Once the line with "[Del på Facebook] (1384, 602)" is found in the data, output it and each following line exactly, up to and including the line with "LeBron James held", and nothing before or after.

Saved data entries
════════════════════

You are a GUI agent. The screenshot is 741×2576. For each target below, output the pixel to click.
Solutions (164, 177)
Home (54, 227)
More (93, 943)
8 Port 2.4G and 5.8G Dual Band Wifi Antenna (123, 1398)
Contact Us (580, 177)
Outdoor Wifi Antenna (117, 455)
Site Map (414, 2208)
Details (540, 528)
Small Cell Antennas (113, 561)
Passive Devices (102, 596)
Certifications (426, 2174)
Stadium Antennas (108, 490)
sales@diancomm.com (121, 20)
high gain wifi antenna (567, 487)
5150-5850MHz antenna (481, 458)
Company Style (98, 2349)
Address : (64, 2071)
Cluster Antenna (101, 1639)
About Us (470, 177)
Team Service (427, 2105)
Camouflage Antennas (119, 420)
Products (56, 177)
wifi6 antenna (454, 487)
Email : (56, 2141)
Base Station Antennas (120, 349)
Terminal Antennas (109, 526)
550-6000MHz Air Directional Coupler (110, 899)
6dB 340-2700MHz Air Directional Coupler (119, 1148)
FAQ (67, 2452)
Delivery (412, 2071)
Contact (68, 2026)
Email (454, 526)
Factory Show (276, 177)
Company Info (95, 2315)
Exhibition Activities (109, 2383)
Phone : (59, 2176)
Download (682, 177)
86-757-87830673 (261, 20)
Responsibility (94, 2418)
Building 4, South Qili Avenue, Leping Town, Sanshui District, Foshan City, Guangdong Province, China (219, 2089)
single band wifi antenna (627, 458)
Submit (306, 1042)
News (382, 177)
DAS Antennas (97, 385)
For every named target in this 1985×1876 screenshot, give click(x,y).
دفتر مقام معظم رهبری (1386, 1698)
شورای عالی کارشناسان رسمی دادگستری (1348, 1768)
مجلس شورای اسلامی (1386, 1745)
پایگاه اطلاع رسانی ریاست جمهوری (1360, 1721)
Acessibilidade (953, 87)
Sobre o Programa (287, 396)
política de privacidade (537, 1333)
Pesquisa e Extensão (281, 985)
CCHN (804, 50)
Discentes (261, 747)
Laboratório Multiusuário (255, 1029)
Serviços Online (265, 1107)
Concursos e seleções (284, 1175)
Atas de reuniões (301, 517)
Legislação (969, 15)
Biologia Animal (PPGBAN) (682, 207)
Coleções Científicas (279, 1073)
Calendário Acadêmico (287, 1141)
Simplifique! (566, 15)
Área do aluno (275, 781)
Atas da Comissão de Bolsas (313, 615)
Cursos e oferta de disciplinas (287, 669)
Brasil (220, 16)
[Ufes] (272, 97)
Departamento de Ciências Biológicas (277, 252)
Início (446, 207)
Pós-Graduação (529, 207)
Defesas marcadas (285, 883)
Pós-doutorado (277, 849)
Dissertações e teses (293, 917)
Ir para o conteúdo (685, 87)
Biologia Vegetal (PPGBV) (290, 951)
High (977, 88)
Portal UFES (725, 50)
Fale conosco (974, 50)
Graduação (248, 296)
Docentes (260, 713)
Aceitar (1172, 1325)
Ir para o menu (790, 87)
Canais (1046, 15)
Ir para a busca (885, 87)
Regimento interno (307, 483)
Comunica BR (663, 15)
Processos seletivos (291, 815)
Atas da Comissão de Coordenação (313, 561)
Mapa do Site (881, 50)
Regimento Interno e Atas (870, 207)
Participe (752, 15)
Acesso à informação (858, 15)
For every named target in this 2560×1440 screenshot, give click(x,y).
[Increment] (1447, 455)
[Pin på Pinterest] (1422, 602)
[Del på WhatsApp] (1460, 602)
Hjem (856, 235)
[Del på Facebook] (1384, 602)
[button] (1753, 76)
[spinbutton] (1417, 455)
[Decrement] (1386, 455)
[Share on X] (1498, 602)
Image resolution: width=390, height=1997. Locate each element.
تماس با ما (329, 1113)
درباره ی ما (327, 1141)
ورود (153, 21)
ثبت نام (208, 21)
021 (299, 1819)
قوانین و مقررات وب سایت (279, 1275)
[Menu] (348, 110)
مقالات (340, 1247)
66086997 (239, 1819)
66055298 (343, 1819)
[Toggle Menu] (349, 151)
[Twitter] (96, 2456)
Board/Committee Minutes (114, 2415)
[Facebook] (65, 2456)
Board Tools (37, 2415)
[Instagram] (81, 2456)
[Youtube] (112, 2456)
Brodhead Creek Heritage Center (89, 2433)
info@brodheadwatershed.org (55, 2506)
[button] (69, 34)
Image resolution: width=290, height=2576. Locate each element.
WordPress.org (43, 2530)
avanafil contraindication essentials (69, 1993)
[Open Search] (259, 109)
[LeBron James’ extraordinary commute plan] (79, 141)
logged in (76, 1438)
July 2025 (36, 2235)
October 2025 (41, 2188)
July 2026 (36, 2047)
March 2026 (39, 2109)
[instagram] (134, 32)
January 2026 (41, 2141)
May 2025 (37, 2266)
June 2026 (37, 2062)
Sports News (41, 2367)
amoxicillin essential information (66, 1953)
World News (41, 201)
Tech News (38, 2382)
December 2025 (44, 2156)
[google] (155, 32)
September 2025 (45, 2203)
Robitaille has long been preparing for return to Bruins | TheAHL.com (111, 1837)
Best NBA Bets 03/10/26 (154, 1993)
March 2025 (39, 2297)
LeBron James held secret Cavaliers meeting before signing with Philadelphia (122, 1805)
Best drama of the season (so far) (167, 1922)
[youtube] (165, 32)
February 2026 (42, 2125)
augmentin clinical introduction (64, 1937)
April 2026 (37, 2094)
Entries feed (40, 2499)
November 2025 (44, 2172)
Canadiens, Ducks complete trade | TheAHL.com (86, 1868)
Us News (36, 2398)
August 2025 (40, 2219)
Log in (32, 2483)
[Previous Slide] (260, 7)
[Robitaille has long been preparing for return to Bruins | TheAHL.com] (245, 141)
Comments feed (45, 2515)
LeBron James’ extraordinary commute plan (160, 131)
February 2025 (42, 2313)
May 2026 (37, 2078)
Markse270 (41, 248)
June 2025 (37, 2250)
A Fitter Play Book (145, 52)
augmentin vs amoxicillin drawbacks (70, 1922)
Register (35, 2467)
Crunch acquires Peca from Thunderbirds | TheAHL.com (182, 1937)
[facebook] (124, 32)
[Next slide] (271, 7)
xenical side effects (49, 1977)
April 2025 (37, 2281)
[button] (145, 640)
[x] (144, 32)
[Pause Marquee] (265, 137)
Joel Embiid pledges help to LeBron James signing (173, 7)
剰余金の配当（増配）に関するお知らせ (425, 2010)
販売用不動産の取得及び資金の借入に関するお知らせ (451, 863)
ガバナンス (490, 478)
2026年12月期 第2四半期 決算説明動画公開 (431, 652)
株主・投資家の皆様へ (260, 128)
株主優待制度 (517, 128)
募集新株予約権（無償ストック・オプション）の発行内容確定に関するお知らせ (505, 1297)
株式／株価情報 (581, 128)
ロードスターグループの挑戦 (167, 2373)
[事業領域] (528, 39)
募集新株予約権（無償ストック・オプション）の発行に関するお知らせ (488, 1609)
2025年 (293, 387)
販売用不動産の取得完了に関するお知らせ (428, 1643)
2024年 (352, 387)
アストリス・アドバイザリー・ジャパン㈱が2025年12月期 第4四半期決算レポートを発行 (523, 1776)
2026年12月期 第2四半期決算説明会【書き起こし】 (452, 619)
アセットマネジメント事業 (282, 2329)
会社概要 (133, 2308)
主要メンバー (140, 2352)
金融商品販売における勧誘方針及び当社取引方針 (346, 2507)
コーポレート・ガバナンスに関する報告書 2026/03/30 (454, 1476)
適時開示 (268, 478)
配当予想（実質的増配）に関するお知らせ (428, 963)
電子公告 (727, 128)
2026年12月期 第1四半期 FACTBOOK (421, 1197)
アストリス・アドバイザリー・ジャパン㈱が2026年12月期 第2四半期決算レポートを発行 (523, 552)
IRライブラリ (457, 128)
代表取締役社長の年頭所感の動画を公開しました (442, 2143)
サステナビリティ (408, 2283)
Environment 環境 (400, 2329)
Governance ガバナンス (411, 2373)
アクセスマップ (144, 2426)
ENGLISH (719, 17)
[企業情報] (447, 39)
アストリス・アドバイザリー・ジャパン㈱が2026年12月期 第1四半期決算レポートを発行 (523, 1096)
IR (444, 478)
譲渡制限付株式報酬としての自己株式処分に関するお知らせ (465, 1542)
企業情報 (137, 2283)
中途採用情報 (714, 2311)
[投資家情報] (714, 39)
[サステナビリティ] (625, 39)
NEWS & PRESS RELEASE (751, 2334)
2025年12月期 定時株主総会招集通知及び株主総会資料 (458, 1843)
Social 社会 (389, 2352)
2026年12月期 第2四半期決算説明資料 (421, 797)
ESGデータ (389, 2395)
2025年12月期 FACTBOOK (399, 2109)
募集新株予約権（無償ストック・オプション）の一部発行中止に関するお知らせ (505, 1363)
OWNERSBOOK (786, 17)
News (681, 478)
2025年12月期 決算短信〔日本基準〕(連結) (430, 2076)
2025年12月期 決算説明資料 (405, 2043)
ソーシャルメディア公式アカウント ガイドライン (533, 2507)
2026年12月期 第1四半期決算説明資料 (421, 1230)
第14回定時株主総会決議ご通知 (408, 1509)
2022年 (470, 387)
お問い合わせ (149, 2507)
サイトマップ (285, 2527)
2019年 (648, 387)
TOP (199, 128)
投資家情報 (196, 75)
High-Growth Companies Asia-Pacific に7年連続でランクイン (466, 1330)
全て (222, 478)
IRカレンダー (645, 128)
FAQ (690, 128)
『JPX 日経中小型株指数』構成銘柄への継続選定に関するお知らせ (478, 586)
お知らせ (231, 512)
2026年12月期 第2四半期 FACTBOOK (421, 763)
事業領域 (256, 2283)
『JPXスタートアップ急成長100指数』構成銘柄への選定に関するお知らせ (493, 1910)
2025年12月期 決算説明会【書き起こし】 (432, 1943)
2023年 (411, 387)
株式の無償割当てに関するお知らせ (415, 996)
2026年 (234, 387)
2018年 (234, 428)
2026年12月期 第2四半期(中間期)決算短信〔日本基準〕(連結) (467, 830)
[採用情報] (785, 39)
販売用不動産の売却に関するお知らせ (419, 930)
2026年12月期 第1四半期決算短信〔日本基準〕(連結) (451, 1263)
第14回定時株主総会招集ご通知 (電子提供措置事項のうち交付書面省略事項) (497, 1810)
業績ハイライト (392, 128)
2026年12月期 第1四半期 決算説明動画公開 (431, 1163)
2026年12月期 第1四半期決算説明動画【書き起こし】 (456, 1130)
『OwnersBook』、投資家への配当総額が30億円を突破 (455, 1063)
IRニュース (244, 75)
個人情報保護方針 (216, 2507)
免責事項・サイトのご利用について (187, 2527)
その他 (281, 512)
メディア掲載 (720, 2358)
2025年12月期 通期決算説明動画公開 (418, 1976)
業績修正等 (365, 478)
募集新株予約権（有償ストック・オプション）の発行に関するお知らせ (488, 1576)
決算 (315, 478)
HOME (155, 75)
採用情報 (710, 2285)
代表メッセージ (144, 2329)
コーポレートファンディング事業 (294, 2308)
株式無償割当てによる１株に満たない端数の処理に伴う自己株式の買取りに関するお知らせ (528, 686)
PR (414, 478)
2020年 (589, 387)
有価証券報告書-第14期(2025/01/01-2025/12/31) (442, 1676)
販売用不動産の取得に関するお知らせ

════════════════════

Response area
[Del på Facebook] (1384, 602)
[button] (1753, 76)
[spinbutton] (1417, 455)
[Decrement] (1386, 455)
[Share on X] (1498, 602)
Image resolution: width=390, height=1997. Locate each element.
تماس با ما (329, 1113)
درباره ی ما (327, 1141)
ورود (153, 21)
ثبت نام (208, 21)
021 (299, 1819)
قوانین و مقررات وب سایت (279, 1275)
[Menu] (348, 110)
مقالات (340, 1247)
66086997 (239, 1819)
66055298 (343, 1819)
[Toggle Menu] (349, 151)
[Twitter] (96, 2456)
Board/Committee Minutes (114, 2415)
[Facebook] (65, 2456)
Board Tools (37, 2415)
[Instagram] (81, 2456)
[Youtube] (112, 2456)
Brodhead Creek Heritage Center (89, 2433)
info@brodheadwatershed.org (55, 2506)
[button] (69, 34)
Image resolution: width=290, height=2576. Locate each element.
WordPress.org (43, 2530)
avanafil contraindication essentials (69, 1993)
[Open Search] (259, 109)
[LeBron James’ extraordinary commute plan] (79, 141)
logged in (76, 1438)
July 2025 (36, 2235)
October 2025 (41, 2188)
July 2026 (36, 2047)
March 2026 (39, 2109)
[instagram] (134, 32)
January 2026 (41, 2141)
May 2025 (37, 2266)
June 2026 (37, 2062)
Sports News (41, 2367)
amoxicillin essential information (66, 1953)
World News (41, 201)
Tech News (38, 2382)
December 2025 (44, 2156)
[google] (155, 32)
September 2025 (45, 2203)
Robitaille has long been preparing for return to Bruins | TheAHL.com (111, 1837)
Best NBA Bets 03/10/26 (154, 1993)
March 2025 (39, 2297)
LeBron James held secret Cavaliers meeting before signing with Philadelphia (122, 1805)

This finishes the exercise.